Not sure where to post this but hoping someone can help me. DS 20 is at uni and struggling. He's in his 2nd year, the first year went well - made lots of friends and no problems living away from home. Academic work all good as well.

Back in primary school he struggled, lots of school refusing and escaping or avoiding what he perceived as difficult situations. He saw CAMHs who treated him for extreme anxiety and he improved. Anxiety is still there but he copes with it.

He is really down, says he keeps crying and wants to come home, which he does and then doesn't want to go back to uni.
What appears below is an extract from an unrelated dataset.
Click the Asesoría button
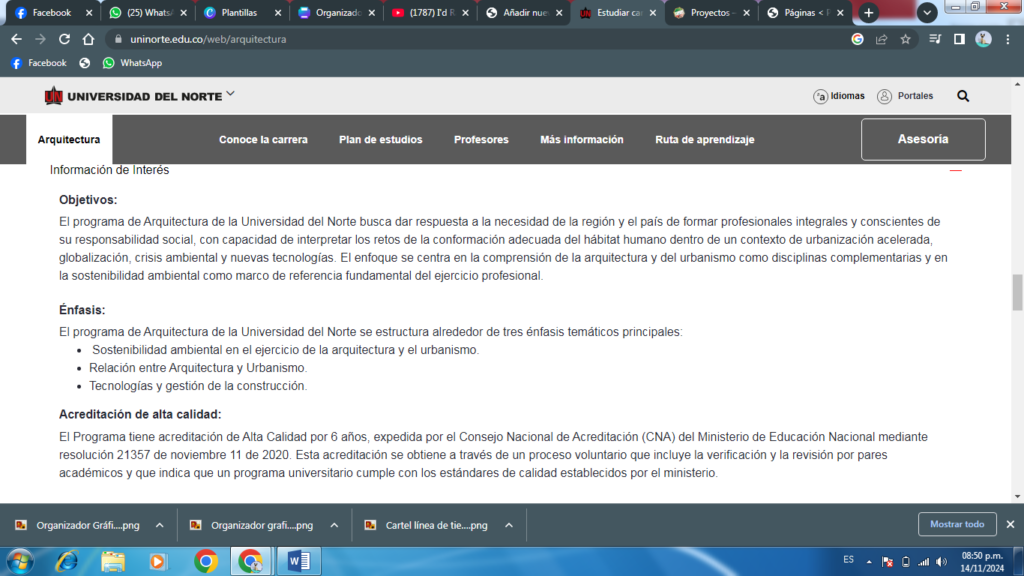Image resolution: width=1024 pixels, height=576 pixels. pyautogui.click(x=922, y=140)
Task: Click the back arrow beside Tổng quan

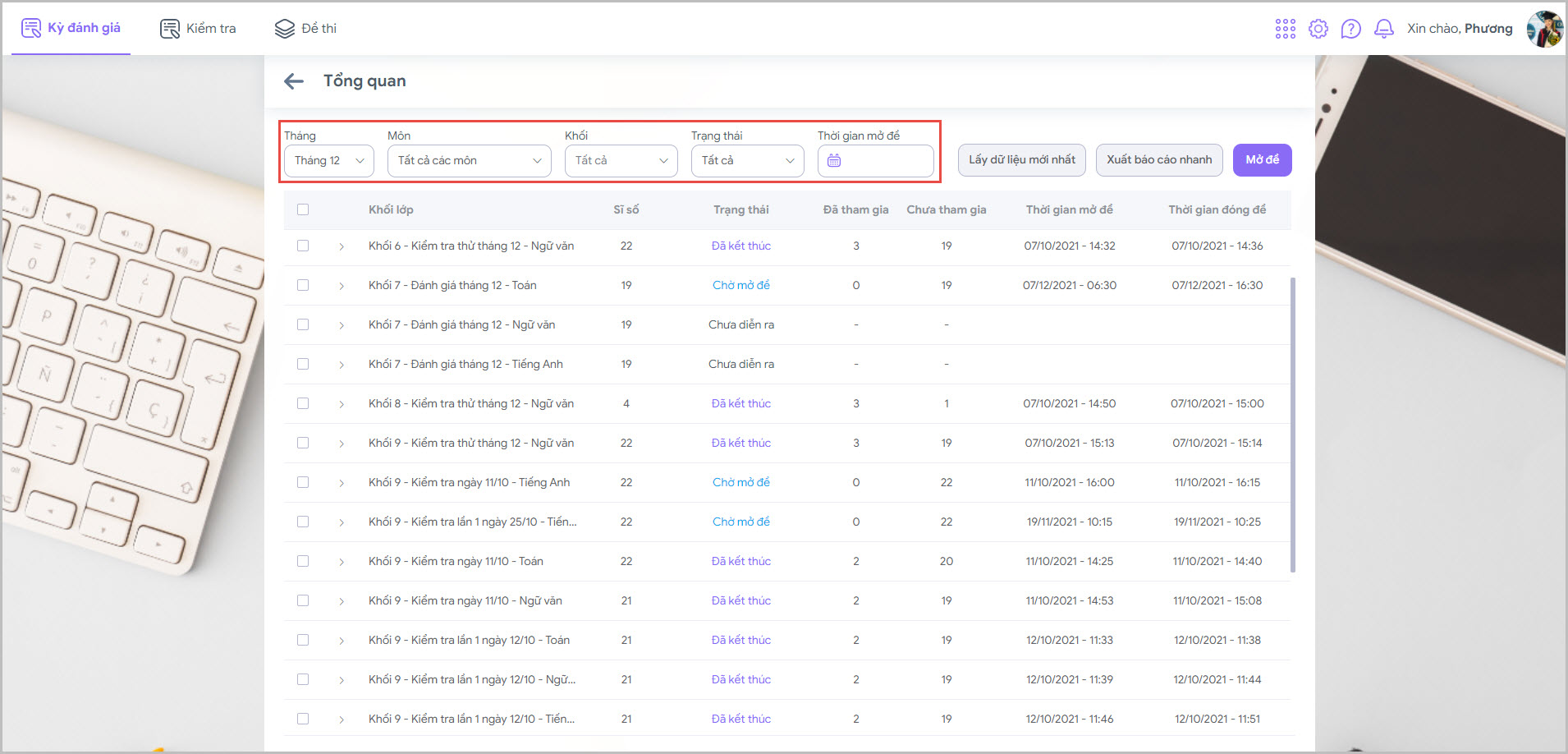Action: click(293, 81)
He says that whilst he feels a little anxious about a few things (like exams) he doesn't believe that they are behind is general low mood. He has a lovely girlfriend and friends at uni and is doing well academically. I feel his issues sound more like depression than anxiety.
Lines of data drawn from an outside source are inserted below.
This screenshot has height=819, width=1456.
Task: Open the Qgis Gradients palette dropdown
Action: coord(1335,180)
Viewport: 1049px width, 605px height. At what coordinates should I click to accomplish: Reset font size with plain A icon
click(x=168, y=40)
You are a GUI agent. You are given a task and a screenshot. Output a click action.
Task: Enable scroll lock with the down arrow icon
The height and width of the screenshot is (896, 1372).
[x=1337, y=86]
Now I know he's an adult and can sort this out for himself but I want to help him and not sure how. He says the mental health support services at uni are really busy and it's difficult to see them. I'm not sure whether he should approach his GP or should we go privately (have cover through work). Does anyone have any advice? It is very difficult when dealing with an adult but also in today's world - difficulty in getting GP appts, not sure what route to take, a lot of mental health organisation through googling but any experience, recommendations? Thanks

OP posts:
TreesWelliesKnees · 10/01/2024 09:16

I'd say go privately if you can. NHS services are hugely overstretched and you could be waiting months for him to get talking therapy. And university counselling has been scaled back at many universities due to costs.

I clicked on your message because my DS19, also at uni, is struggling. He is in first year though. I'm messaging him every day to help him feel connected to the family. Keep talking and asking how he is. I'm also taking over some of the admin for him as he's struggling to motivate himself, and I plan to get him to a GP to discuss options. I think it's important to be proactive, not just to get the help but also so he knows you've got his back.
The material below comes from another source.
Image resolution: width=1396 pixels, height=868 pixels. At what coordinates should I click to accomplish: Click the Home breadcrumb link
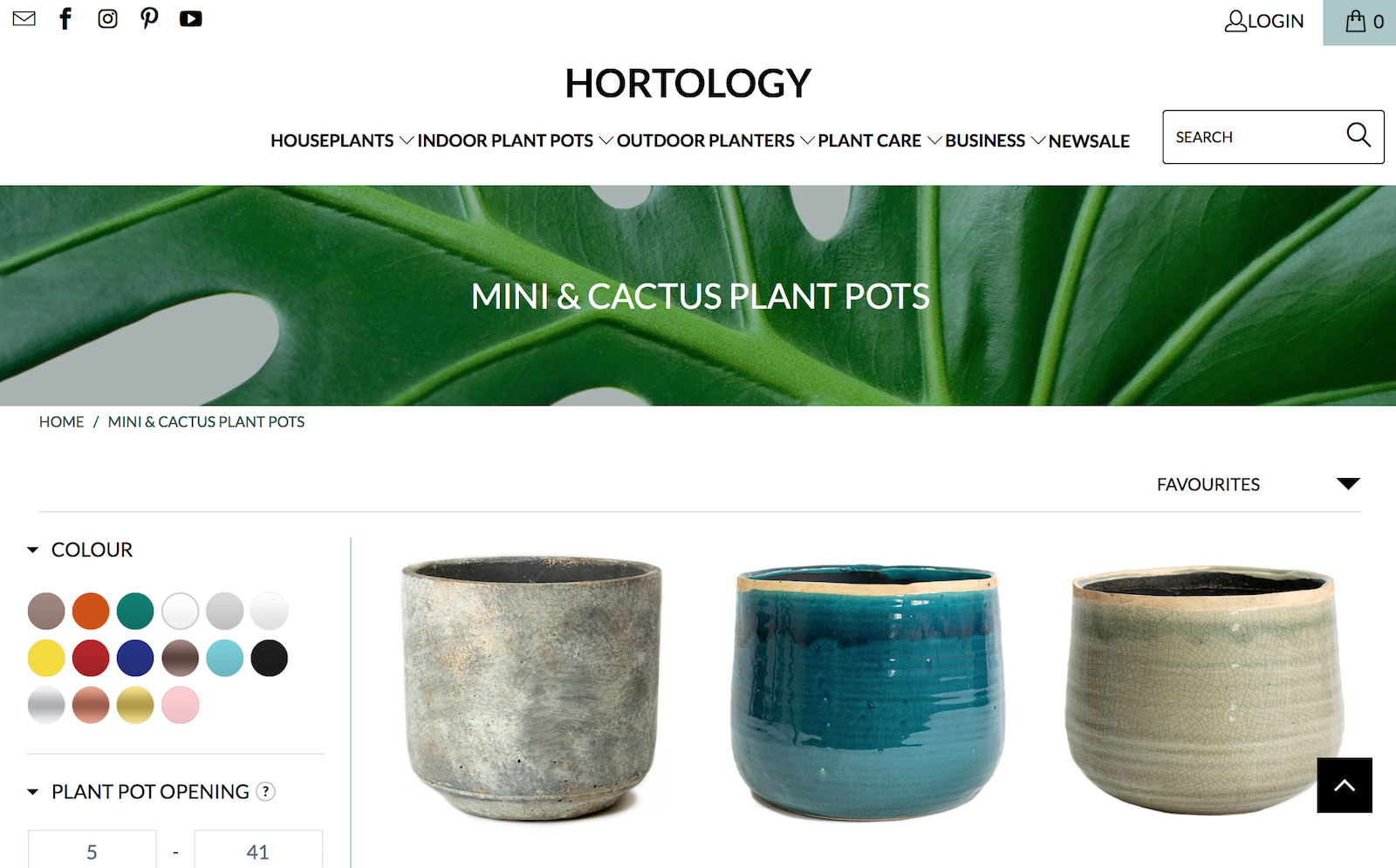click(x=61, y=422)
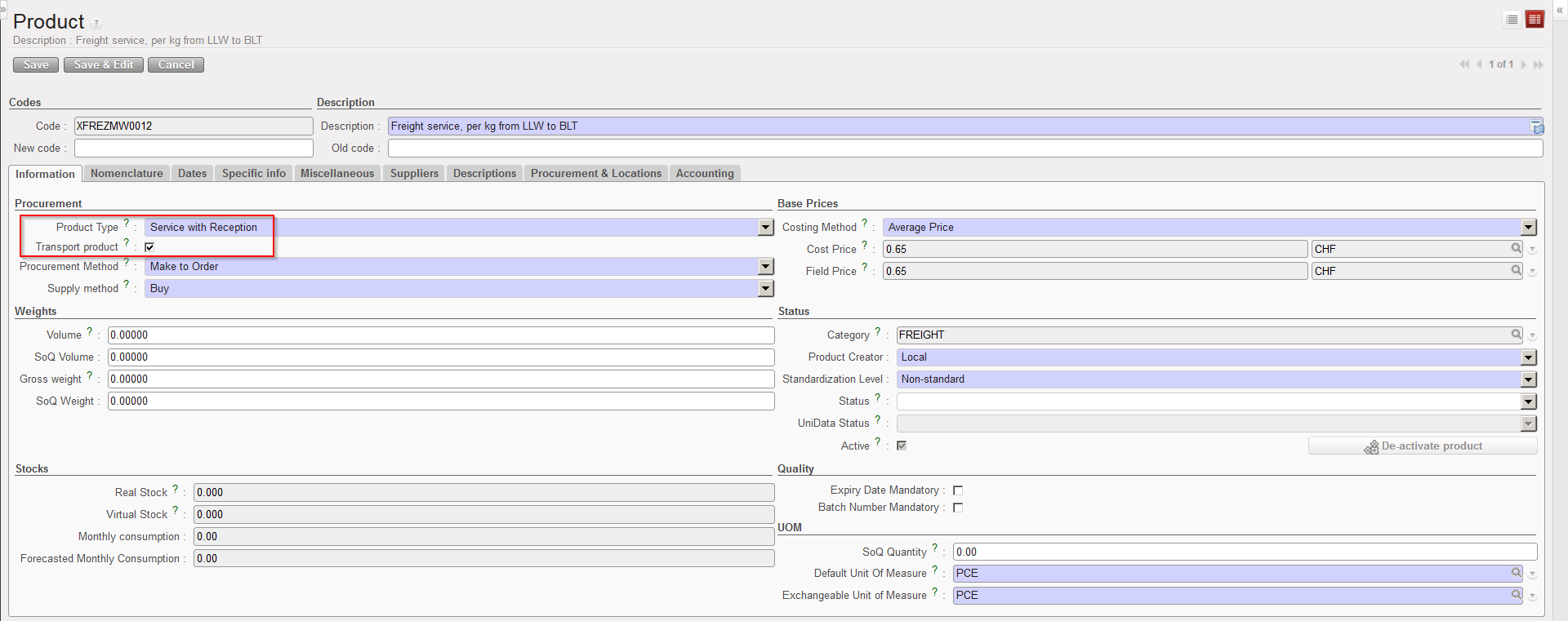Viewport: 1568px width, 621px height.
Task: Open the Standardization Level dropdown
Action: [x=1528, y=379]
Ilovesshopping · 10/01/2024 09:24

Id be concerned too and want to actively do something to help. if you have access to private care , then just get in touch with them and see what services are available. No experience of uni mh services, but no harm in seeing your own gp aswell. If I knew his girlfriend well enough, I’d probably have a discreet word with her to keep an eye on the situation and let me know if things are escalating. Hope he’s feeling better soon .

Mischance · 10/01/2024 09:27

He needs to talk with his tutor or counseling service at uni. They will know the local services and also have done all this before - supporting young people with mental health problems.

What a worry for you.

simplynot · 10/01/2024 20:25

Thanks for your replies.

Sorry that your DS is struggling as well @TreesWelliesKnees It's so difficult when they're away - before Xmas I didn't want to text / call too much in case it made him feel worse but I've realised that he likes to be in touch with home. I also say to him that lots of students feel like he does, they just hide it well. Big step for them being away from home, with strangers.

I will ask him to talk to the uni MH services, even if they're busy, and I'll help him with GP and going privately if possible. At least he is talking to me and he says I help so that's a good thing. Still a big worry though.

OP posts:
Squiggles23 · 13/01/2024 20:18

Hi Op,

I think uni services sound ideal as they will have lots of experience of students in the same boat. Also in theory there should be good support (compared to NHS etc).

Has he been to GP to consider medication? There are things which can help and sometimes it does make a big difference.

Otherwise the basics: getting enough sleep, getting outside, exercising, eating well, not drinking too much - are probably all things which go out the window at uni. What helps about being at home? Is it the comforts or seeing you? As having a visit planned might help.

Could also be a struggle around winter and the dark, short days with shite weather.

X

Mgup · 14/01/2024 08:29

Morning

Is there any chance of him switching to another uni closer to home so that you could keep an eye on him, but he still gets to finish his course?